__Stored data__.
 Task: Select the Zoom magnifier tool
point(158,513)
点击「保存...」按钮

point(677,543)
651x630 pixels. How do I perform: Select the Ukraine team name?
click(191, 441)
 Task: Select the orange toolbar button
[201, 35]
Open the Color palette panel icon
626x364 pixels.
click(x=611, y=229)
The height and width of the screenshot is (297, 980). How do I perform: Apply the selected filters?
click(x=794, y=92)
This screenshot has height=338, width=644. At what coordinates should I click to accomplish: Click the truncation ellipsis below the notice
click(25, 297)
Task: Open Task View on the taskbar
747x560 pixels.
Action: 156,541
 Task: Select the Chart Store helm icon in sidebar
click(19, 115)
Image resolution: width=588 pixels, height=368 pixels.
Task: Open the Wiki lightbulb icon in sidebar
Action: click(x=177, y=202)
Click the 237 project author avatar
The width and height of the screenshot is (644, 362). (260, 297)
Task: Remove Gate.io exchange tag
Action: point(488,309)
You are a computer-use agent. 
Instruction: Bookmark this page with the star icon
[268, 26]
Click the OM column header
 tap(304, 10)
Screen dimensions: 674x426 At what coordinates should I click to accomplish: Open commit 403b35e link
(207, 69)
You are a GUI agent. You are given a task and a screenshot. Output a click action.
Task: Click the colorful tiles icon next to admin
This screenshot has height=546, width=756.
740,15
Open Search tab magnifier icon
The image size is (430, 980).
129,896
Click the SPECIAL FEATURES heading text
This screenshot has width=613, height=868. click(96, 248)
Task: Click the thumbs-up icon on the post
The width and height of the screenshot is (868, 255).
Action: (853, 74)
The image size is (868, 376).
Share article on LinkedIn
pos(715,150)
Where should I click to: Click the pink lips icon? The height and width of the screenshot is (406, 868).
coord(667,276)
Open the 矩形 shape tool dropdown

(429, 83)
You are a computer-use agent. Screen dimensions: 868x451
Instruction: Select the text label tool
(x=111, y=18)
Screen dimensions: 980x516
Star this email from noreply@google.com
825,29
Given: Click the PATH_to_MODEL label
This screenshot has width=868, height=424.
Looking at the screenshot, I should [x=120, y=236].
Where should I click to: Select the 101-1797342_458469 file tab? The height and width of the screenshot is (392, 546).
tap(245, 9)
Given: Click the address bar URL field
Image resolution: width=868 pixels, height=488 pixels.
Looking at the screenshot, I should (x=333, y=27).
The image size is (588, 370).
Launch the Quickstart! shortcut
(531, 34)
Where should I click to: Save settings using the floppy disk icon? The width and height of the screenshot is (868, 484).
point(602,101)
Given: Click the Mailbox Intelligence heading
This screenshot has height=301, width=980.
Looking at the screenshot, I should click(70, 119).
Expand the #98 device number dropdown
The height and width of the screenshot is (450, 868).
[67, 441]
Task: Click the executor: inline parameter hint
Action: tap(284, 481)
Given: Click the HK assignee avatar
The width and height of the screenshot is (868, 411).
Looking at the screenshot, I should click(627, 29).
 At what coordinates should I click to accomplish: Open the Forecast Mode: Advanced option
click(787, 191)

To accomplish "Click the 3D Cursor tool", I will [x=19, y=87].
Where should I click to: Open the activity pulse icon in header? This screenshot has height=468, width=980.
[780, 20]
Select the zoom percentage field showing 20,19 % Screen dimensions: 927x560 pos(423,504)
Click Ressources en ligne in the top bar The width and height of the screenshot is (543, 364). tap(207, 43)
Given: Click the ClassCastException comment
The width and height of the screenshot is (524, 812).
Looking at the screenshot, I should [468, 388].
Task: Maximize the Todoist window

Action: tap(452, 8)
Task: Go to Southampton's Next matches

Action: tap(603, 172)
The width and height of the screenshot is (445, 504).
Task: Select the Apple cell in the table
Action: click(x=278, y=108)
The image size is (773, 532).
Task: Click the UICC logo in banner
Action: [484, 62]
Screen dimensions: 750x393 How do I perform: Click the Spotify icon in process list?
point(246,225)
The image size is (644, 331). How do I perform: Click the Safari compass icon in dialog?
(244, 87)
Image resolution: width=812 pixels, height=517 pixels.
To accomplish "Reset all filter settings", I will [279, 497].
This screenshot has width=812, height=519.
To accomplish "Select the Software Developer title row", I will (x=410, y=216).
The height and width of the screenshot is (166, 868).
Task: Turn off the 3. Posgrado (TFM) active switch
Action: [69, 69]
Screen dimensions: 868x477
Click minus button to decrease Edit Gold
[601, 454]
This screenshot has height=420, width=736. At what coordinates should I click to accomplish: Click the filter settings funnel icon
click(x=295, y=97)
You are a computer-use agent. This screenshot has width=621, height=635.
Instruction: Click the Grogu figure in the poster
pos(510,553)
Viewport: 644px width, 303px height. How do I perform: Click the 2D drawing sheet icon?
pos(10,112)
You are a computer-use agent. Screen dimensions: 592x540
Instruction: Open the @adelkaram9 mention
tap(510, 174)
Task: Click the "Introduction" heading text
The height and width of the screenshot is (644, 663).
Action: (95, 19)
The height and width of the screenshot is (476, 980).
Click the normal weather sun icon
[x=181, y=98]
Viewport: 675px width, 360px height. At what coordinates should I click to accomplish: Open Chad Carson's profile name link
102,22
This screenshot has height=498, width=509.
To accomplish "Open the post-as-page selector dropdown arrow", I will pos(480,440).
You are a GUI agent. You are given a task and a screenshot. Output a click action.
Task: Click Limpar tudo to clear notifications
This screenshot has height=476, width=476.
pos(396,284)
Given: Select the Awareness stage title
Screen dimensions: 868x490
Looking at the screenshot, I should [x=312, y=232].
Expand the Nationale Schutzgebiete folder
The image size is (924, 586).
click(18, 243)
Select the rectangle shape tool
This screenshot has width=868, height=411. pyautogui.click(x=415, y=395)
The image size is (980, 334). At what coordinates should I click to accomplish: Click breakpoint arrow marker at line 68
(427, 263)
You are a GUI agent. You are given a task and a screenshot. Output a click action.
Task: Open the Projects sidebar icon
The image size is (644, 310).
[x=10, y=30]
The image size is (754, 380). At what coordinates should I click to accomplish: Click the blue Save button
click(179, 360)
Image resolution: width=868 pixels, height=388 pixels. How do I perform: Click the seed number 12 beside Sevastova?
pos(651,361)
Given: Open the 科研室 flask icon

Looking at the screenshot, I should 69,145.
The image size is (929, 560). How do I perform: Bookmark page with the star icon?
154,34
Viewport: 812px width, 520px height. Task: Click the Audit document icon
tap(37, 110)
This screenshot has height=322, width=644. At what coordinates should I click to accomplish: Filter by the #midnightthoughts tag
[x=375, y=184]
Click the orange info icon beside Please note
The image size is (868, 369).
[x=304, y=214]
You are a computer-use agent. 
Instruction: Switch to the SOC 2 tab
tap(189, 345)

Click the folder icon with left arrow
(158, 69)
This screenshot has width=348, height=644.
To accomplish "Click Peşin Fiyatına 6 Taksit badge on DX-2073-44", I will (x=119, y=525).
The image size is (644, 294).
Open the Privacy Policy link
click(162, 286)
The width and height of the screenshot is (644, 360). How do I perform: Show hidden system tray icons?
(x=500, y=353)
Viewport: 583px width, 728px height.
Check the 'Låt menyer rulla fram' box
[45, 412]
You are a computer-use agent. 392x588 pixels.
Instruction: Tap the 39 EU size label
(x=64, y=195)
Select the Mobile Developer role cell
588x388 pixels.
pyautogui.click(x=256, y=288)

__REQUIRED WORK__.
All of the data must be written out again, exactly as it stands.

__SOLUTION FOR THIS TASK__.
 Task: Select the Zoom magnifier tool
point(158,513)
点击「保存...」按钮

point(677,543)
651x630 pixels. How do I perform: Select the Ukraine team name?
click(191, 441)
 Task: Select the orange toolbar button
[201, 35]
Open the Color palette panel icon
626x364 pixels.
click(x=611, y=229)
The height and width of the screenshot is (297, 980). How do I perform: Apply the selected filters?
click(x=794, y=92)
This screenshot has height=338, width=644. At what coordinates should I click to accomplish: Click the truncation ellipsis below the notice
click(25, 297)
Task: Open Task View on the taskbar
747x560 pixels.
Action: 156,541
 Task: Select the Chart Store helm icon in sidebar
click(19, 115)
Image resolution: width=588 pixels, height=368 pixels.
Task: Open the Wiki lightbulb icon in sidebar
Action: click(x=177, y=202)
Click the 237 project author avatar
The width and height of the screenshot is (644, 362). (260, 297)
Task: Remove Gate.io exchange tag
Action: point(488,309)
You are a computer-use agent. 
Instruction: Bookmark this page with the star icon
[268, 26]
Click the OM column header
 tap(304, 10)
Screen dimensions: 674x426 At what coordinates should I click to accomplish: Open commit 403b35e link
(207, 69)
You are a GUI agent. You are given a task and a screenshot. Output a click action.
Task: Click the colorful tiles icon next to admin
This screenshot has height=546, width=756.
740,15
Open Search tab magnifier icon
The image size is (430, 980).
129,896
Click the SPECIAL FEATURES heading text
This screenshot has width=613, height=868. click(96, 248)
Task: Click the thumbs-up icon on the post
The width and height of the screenshot is (868, 255).
Action: (853, 74)
The image size is (868, 376).
Share article on LinkedIn
pos(715,150)
Where should I click to: Click the pink lips icon? The height and width of the screenshot is (406, 868).
coord(667,276)
Open the 矩形 shape tool dropdown

(429, 83)
You are a computer-use agent. Screen dimensions: 868x451
Instruction: Select the text label tool
(x=111, y=18)
Screen dimensions: 980x516
Star this email from noreply@google.com
825,29
Given: Click the PATH_to_MODEL label
This screenshot has width=868, height=424.
Looking at the screenshot, I should [x=120, y=236].
Where should I click to: Select the 101-1797342_458469 file tab? The height and width of the screenshot is (392, 546).
tap(245, 9)
Given: Click the address bar URL field
Image resolution: width=868 pixels, height=488 pixels.
Looking at the screenshot, I should (x=333, y=27).
The image size is (588, 370).
Launch the Quickstart! shortcut
(531, 34)
Where should I click to: Save settings using the floppy disk icon? The width and height of the screenshot is (868, 484).
point(602,101)
Given: Click the Mailbox Intelligence heading
This screenshot has height=301, width=980.
Looking at the screenshot, I should click(70, 119).
Expand the #98 device number dropdown
The height and width of the screenshot is (450, 868).
[67, 441]
Task: Click the executor: inline parameter hint
Action: tap(284, 481)
Given: Click the HK assignee avatar
The width and height of the screenshot is (868, 411).
Looking at the screenshot, I should click(627, 29).
 At what coordinates should I click to accomplish: Open the Forecast Mode: Advanced option
click(787, 191)

To accomplish "Click the 3D Cursor tool", I will [x=19, y=87].
Where should I click to: Open the activity pulse icon in header? This screenshot has height=468, width=980.
[780, 20]
Select the zoom percentage field showing 20,19 % Screen dimensions: 927x560 pos(423,504)
Click Ressources en ligne in the top bar The width and height of the screenshot is (543, 364). tap(207, 43)
Given: Click the ClassCastException comment
The width and height of the screenshot is (524, 812).
Looking at the screenshot, I should [468, 388].
Task: Maximize the Todoist window

Action: tap(452, 8)
Task: Go to Southampton's Next matches

Action: tap(603, 172)
The width and height of the screenshot is (445, 504).
Task: Select the Apple cell in the table
Action: click(x=278, y=108)
The image size is (773, 532).
Task: Click the UICC logo in banner
Action: [484, 62]
Screen dimensions: 750x393 How do I perform: Click the Spotify icon in process list?
point(246,225)
The image size is (644, 331). How do I perform: Click the Safari compass icon in dialog?
(244, 87)
Image resolution: width=812 pixels, height=517 pixels.
To accomplish "Reset all filter settings", I will [279, 497].
This screenshot has width=812, height=519.
To accomplish "Select the Software Developer title row", I will (x=410, y=216).
The height and width of the screenshot is (166, 868).
Task: Turn off the 3. Posgrado (TFM) active switch
Action: [69, 69]
Screen dimensions: 868x477
Click minus button to decrease Edit Gold
[601, 454]
This screenshot has height=420, width=736. At what coordinates should I click to accomplish: Click the filter settings funnel icon
click(x=295, y=97)
You are a computer-use agent. This screenshot has width=621, height=635.
Instruction: Click the Grogu figure in the poster
pos(510,553)
Viewport: 644px width, 303px height. How do I perform: Click the 2D drawing sheet icon?
pos(10,112)
You are a computer-use agent. Screen dimensions: 592x540
Instruction: Open the @adelkaram9 mention
tap(510, 174)
Task: Click the "Introduction" heading text
The height and width of the screenshot is (644, 663).
Action: (95, 19)
The height and width of the screenshot is (476, 980).
Click the normal weather sun icon
[x=181, y=98]
Viewport: 675px width, 360px height. At what coordinates should I click to accomplish: Open Chad Carson's profile name link
102,22
This screenshot has height=498, width=509.
To accomplish "Open the post-as-page selector dropdown arrow", I will pos(480,440).
You are a GUI agent. You are given a task and a screenshot. Output a click action.
Task: Click Limpar tudo to clear notifications
This screenshot has height=476, width=476.
pos(396,284)
Given: Select the Awareness stage title
Screen dimensions: 868x490
Looking at the screenshot, I should [x=312, y=232].
Expand the Nationale Schutzgebiete folder
The image size is (924, 586).
click(18, 243)
Select the rectangle shape tool
This screenshot has width=868, height=411. pyautogui.click(x=415, y=395)
The image size is (980, 334). At what coordinates should I click to accomplish: Click breakpoint arrow marker at line 68
(427, 263)
You are a GUI agent. You are given a task and a screenshot. Output a click action.
Task: Open the Projects sidebar icon
The image size is (644, 310).
[x=10, y=30]
The image size is (754, 380). At what coordinates should I click to accomplish: Click the blue Save button
click(179, 360)
Image resolution: width=868 pixels, height=388 pixels. How do I perform: Click the seed number 12 beside Sevastova?
pos(651,361)
Given: Open the 科研室 flask icon

Looking at the screenshot, I should 69,145.
The image size is (929, 560). How do I perform: Bookmark page with the star icon?
154,34
Viewport: 812px width, 520px height. Task: Click the Audit document icon
tap(37, 110)
This screenshot has height=322, width=644. At what coordinates should I click to accomplish: Filter by the #midnightthoughts tag
[x=375, y=184]
Click the orange info icon beside Please note
The image size is (868, 369).
[x=304, y=214]
You are a computer-use agent. 
Instruction: Switch to the SOC 2 tab
tap(189, 345)

Click the folder icon with left arrow
(158, 69)
This screenshot has width=348, height=644.
To accomplish "Click Peşin Fiyatına 6 Taksit badge on DX-2073-44", I will (x=119, y=525).
The image size is (644, 294).
Open the Privacy Policy link
click(162, 286)
The width and height of the screenshot is (644, 360). How do I perform: Show hidden system tray icons?
(x=500, y=353)
Viewport: 583px width, 728px height.
Check the 'Låt menyer rulla fram' box
[45, 412]
You are a computer-use agent. 392x588 pixels.
Instruction: Tap the 39 EU size label
(x=64, y=195)
Select the Mobile Developer role cell
588x388 pixels.
pyautogui.click(x=256, y=288)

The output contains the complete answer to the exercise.